Beautifully stated, Jared. No doubt this will earn you notice by the Stasi of love, the Strengthening Church Members Committee. Expect an invitation by and by to chat with your bishop. As a shepherd over the flock he may feel concern for your apparent spiritual wanderings. Or he may just go straight to alarm over your speaking plainly about his spiritual superiors instead of fawning over them as has been our tradition. Be kind to him. Be a humble follower of Christ and rejoice in the truth.
I agree very much with your article, and it’s better framed than others I’ve read with a similar message. But my understanding is different about the Hoffman forgeries. Did Hinckley really buy them “with the explicit purpose of concealing them from the eyes of the world”? I recall the church publishing everything they bought from Hoffman within a relatively short time.
“Even a beloved luminary like Gordon B. Hinkley was duped by a forger and purchased with his personal fortune, documents that purported to disprove Mormon truth claims, with the explicit purpose of concealing them from the eyes of the world.”
I’d love to know how you could know something like that.
Eric,
The church declined to purchase some of Hoffman’s “finds” that were less faith affirming. Hinkley suffered some embarrassment over having sought to purchase them privately. I doubt his motives were to make them widely known.

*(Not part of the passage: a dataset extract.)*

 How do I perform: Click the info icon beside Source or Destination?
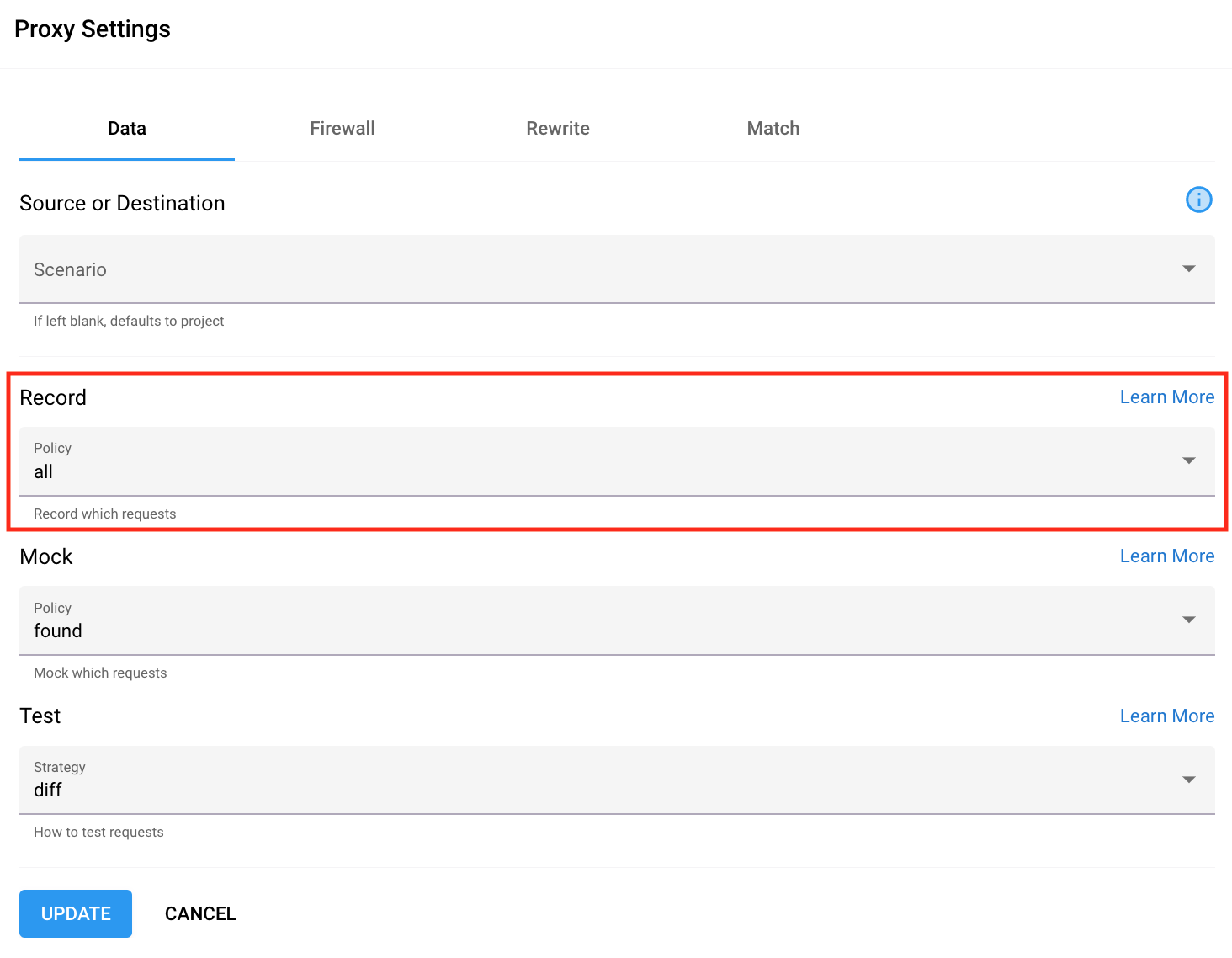click(x=1198, y=200)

Also, in the spirit of sustaining the Brethren, by not sparing them criticism, let me state that today’s policy announcement with regard to withholding saving ordinances from children is the most dispicable unChristian thing I’ve seen from our leaders in… maybe ever.

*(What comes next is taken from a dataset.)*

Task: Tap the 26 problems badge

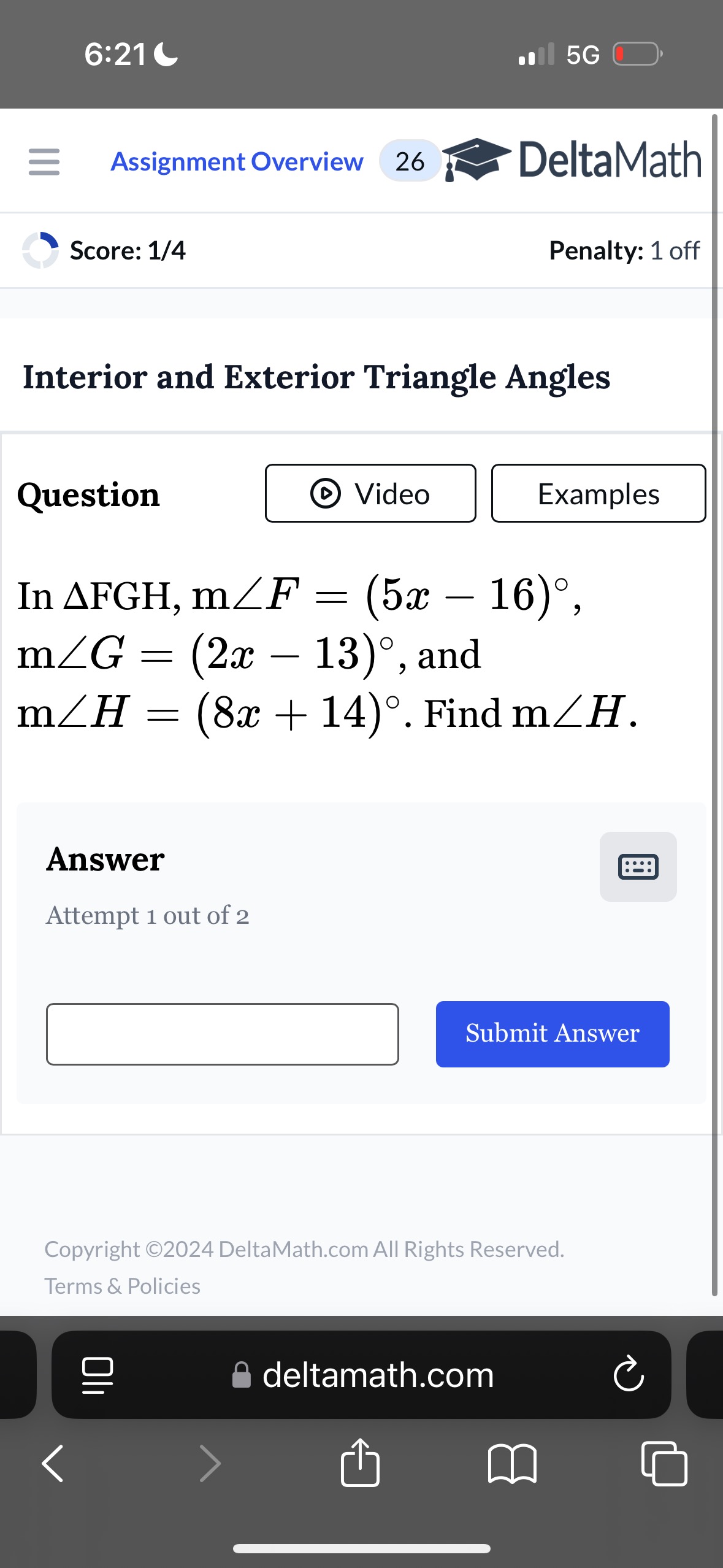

All this does is highlight how poorly reasoned their position on same-sex marriage and homosexuality are and how mean-spirited, even hostile they have always been and continue to be to LGBTQ individuals.
Jesus never refused the children. How dare you call yourselves his disciples.
It’s because of how much obedience is emphasized, and taught as ultimate righteousness in the LDS church that I resigned myself to the statement of “I’d rather do the right thing than the righteous thing.”
And honestly, how can I be obedient to these men that make policies refusing blessings to children? How is there any righteousness in that policy? As per the articles of faith, I thought we weren’t judged by the “sins” (and I use that term very loosely when referring to same sex marriage) of others, or held accountable for them. The church finds same sex marriage a sin, fine. Withholding blessings/baptisms from children in homes such as these though… I seriously don’t get it. Refusing to allow children to come to Christ is actually one thing he was very clear about, and almost threatening toward those that would do such a thing in scripture if I am not mistaken.
There’s a big difference between purchasing and seeking to purchase, and between an explicit purpose and your doubts about motive. It appears that you’re bending the meaning of words such as purchase and explicit to suit you’re agenda. I don’t think sustain means what you think it means either, unless sustain means make stuff up and unnecessarily impugn bad motive.
How did we get here? How did we become this? Actually, no, I know how it happened. I can see the historical and social forces that shaped us, as a church, in this way. My real question is how did we let ourselves reach this place?
It makes my heart ache. We are supposed to be building Zion and, instead of doing the hard work of including all who come unto Christ, we’ve decided that the only way to do it is to drive out the “weirdos”, a group which includes so many wonderful, righteous people.
Lockstep obedience is not a good thing. We’ve lost sight of what true charity is, what mercy and righteousness actually mean. We, as a church need to repent. If we are to be the Body of Christ then we need to act like it.
I am so full of angry, righteous indignation. As a disciple of Christ and a member of the LGBTQIA community I call shame on our leadership for this action.
Jared, I just want to add (because I take issue with some of your criticism of church leadership) that I have no interest in defending the new policy change. My language would not be as strident as yours, but I am saddened by the announcement and worry about what it portends.